C’est le prix à payer dans cet hôtel 5 étoiles qui vient d’ouvrir ses portes dans la capitale. Si l’établissement affiche allègrement ce tarif, c’est parce qu’il n’est pas prohibitif pour la clientèle qu’il vise. Mais en faisant cette publication, il veut aussi afficher que son produit est le « must » sur la place car, hormis les résidences pour stars internationales nichées sur les îlots des environs de Nosy-Be, les tarifs pratiqués sont en deçà de chez ses concurrents de la même trempe, ou proche de la catégorie à Madagascar. En effet, un million d’ariary la nuit, soit approximativement 250 euros, c’est… monnaie courante ailleurs dans les palaces des grandes villes du monde. Mais par rapport au pouvoir d’achat des Malgaches, cela représente cinq fois le salaire mensuel minimum officiel. Ce qui peut paraître hors de portée. On peut d’ailleurs, soit dit en passant, se demander combien gagnent les femmes de chambre qui y travaillent. Enfin, les choses étant ce qu’elles sont, et ne peuvent être autrement comme on dit stoïquement, contentons-nous toujours des emplois créés.
Mais la question que se pose l’observateur est le pourquoi de cette envolée des investissements dans le domaine de l’hôtellerie du pays, alors que les statistiques officielles ne font pas apparaître un « boom » du tourisme. Rappelons que le nombre officiel des entrées de non-résidents sur le territoire, dans l’année qui court, n’égalise pas encore celui de 2008, une année fructueuse. N’empêche que la capitale voit sans cesse sortir de terre des hôtels étoilés malgré le marasme ambiant. De plus, les « businessmen » qui opèrent dans ce secteur n’en sont pas à leurs premières affaires, mais ont déjà fait leurs preuves dans d’autres domaines. Le mystère demeure, même pour les observateurs avertis, quand on voit ces infrastructures hotelières s’ériger dans cette forêt de taudis qui forme leurs horizons. En principe, un tel investissement vaut pour le tourisme d’affaires : salons, congrès, prospections etc.
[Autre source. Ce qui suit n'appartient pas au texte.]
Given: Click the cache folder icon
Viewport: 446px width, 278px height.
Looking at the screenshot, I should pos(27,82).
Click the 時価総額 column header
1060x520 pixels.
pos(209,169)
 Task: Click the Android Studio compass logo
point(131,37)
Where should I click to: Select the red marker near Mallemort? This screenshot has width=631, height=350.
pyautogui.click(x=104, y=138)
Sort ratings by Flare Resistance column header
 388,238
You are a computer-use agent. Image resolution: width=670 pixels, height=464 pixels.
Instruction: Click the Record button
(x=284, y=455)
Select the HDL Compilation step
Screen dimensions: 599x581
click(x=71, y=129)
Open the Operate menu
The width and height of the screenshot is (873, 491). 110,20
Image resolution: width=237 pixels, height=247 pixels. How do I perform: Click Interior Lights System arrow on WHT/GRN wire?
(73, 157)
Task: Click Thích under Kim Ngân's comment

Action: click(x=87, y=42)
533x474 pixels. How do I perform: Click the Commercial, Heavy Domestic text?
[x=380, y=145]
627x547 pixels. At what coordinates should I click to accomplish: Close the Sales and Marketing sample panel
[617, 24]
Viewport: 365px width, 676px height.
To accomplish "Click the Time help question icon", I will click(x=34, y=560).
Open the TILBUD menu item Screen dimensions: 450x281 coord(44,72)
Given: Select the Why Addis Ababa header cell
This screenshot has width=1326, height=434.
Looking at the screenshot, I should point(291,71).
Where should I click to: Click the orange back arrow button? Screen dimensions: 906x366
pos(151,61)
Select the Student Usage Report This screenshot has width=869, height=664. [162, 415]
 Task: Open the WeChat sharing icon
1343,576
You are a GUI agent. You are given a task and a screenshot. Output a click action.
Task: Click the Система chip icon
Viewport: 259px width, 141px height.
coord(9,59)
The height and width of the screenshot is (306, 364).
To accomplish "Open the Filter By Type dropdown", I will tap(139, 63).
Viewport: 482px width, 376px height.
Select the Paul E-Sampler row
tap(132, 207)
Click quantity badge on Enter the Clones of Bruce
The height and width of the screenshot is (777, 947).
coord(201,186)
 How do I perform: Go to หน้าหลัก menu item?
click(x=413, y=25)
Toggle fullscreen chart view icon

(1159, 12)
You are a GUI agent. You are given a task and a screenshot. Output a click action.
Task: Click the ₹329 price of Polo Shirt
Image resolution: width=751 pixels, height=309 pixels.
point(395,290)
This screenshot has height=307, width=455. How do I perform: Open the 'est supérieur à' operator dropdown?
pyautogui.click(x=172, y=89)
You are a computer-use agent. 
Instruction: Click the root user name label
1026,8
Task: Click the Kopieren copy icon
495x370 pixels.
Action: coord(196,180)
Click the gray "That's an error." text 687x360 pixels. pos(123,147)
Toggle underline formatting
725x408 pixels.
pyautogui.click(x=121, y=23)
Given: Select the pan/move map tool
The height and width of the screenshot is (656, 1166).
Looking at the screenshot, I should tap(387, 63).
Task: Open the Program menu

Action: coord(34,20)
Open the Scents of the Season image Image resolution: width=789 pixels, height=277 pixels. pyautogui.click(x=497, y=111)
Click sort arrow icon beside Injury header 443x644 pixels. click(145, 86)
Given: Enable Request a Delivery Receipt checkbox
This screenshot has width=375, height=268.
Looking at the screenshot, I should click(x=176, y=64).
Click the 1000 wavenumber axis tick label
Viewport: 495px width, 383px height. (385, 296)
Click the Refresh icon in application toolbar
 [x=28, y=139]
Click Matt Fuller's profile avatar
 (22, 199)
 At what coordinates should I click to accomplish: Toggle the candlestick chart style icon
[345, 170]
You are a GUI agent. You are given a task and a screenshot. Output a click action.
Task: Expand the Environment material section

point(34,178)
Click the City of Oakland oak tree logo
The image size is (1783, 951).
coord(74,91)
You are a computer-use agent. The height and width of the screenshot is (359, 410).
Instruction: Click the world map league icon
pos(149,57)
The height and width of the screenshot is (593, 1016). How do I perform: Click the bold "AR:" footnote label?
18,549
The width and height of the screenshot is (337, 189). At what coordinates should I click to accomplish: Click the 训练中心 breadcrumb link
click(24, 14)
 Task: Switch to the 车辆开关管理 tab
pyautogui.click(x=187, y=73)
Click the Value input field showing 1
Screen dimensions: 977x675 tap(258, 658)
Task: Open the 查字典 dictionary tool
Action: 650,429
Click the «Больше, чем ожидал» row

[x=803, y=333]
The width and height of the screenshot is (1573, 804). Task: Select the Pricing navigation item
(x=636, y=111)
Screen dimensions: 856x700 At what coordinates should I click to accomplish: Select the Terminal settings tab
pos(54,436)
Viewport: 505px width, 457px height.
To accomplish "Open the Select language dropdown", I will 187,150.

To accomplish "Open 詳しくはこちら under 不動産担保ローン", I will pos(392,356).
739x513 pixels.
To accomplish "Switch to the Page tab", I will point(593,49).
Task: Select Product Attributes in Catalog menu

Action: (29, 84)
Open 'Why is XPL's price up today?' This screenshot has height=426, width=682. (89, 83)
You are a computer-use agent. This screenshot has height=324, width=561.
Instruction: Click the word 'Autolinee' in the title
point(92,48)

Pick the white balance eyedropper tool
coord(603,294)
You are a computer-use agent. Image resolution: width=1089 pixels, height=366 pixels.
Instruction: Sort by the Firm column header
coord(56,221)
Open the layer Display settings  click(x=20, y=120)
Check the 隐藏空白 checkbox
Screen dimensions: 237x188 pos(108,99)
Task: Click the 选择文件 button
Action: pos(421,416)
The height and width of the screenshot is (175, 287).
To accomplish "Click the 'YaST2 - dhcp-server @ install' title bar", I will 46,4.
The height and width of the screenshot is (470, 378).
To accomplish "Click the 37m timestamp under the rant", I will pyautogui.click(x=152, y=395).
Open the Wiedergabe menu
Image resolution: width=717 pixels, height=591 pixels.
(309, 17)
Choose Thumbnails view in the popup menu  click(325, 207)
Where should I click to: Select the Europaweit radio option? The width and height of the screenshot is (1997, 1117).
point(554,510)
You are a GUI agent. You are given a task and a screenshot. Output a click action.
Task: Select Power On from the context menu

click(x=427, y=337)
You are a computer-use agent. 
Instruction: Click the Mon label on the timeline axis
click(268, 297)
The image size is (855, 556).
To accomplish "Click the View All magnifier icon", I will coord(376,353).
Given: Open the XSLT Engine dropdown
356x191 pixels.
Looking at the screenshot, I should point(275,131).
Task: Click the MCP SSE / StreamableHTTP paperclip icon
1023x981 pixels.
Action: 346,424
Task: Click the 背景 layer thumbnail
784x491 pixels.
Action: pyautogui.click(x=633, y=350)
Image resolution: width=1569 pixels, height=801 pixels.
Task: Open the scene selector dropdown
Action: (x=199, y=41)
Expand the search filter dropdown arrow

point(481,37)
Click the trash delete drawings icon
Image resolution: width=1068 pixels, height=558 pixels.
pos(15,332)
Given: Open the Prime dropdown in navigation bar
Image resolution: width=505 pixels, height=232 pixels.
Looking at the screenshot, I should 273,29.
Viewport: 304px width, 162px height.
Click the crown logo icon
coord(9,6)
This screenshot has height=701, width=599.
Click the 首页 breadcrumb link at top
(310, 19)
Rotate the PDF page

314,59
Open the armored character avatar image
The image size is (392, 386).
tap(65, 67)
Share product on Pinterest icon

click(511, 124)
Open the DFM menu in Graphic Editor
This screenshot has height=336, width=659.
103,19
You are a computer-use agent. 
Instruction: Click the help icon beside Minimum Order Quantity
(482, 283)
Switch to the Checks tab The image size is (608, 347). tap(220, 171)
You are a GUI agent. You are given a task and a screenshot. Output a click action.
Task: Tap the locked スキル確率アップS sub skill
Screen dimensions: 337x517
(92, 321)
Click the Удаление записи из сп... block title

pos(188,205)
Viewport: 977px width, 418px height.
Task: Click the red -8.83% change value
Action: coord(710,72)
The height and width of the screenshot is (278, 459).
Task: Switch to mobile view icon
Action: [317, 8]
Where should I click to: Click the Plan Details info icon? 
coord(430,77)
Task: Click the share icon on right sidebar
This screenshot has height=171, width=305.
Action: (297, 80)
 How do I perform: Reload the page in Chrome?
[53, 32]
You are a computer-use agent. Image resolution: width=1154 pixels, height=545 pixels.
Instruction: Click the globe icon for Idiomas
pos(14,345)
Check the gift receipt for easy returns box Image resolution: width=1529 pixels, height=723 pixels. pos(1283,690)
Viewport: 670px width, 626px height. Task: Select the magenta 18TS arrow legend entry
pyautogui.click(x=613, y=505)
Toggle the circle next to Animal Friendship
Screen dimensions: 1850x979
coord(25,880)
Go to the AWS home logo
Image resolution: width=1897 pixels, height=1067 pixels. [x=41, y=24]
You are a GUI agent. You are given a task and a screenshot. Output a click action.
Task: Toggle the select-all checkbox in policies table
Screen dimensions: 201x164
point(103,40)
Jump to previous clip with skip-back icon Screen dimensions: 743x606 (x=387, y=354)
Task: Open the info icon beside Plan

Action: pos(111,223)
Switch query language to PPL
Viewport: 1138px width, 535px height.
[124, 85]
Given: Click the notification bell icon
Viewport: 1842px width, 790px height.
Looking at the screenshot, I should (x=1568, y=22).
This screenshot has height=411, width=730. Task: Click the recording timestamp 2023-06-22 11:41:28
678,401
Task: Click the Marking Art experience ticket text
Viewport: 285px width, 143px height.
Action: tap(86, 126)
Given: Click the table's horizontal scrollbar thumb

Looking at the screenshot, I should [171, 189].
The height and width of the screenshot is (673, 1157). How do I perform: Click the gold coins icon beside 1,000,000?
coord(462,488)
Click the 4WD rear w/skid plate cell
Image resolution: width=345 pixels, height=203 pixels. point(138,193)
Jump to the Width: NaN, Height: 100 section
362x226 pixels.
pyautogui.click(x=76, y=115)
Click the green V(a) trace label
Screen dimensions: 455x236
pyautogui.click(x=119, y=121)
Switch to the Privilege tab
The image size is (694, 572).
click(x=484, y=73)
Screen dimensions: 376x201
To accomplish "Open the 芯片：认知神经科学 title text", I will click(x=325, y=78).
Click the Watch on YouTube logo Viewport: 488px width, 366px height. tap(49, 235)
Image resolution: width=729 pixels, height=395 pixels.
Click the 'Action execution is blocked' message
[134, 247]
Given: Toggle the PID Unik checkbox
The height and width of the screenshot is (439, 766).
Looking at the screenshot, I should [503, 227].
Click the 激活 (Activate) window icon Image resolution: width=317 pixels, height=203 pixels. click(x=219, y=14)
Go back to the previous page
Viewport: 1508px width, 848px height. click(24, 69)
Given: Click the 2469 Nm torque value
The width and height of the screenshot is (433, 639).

Mais même lorsque l’on regarde ce qui se passe chez les voisins mauriciens et sud-africains, on constate que Madagascar n’est pas encore dans le circuit des meetings internationaux.
L’on susurre qu’il y a, quelque part, un « brain-trust » (un groupe d’experts) qui élabore des orientations stratégiques, définit des actions, finance et contrôle les réalisations. La particularité de ce groupe est qu’il a une vision globale, mondialiste et non confinée à une nation ou un continent. Les interlocuteurs directs de ce groupe sont triés parmi des élites économiques, et ils sont très peu nombreux. Dans leurs perspectives, ils doivent donc prévoir un vrai décollage de notre économie, et veulent être au premier rang si tel phénomène venait à se réaliser. Ainsi, ils (ces investisseurs dont il est question) se réfèrent à ce « brain-trust » pour toutes les opportunités possibles, même si le contexte local ne présente pas de conditions favorables.
Et tous se demandent pourquoi il n’existe pas une telle « tour de garde » qui veille et conseille nos investisseurs de souche. Car loin de faire preuve de xénophobie ou d’ostracisme envers cette communauté disons plus binationale que nationale, nos interminables tiraillements internes s’atténueraient sensiblement.